Data for this task:

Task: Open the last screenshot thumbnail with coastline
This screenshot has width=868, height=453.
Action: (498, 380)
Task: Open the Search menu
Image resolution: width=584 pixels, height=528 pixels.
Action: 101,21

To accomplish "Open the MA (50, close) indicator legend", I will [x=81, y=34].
* * *
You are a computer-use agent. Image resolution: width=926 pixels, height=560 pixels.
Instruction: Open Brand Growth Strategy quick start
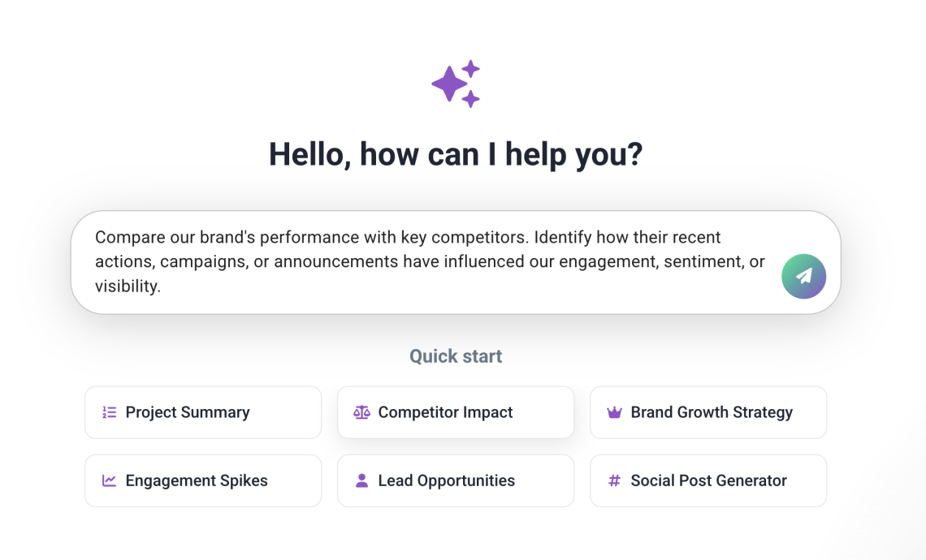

Activity: Answer with a single number: the count of lines in the records that contain "Open".

Written reply: 4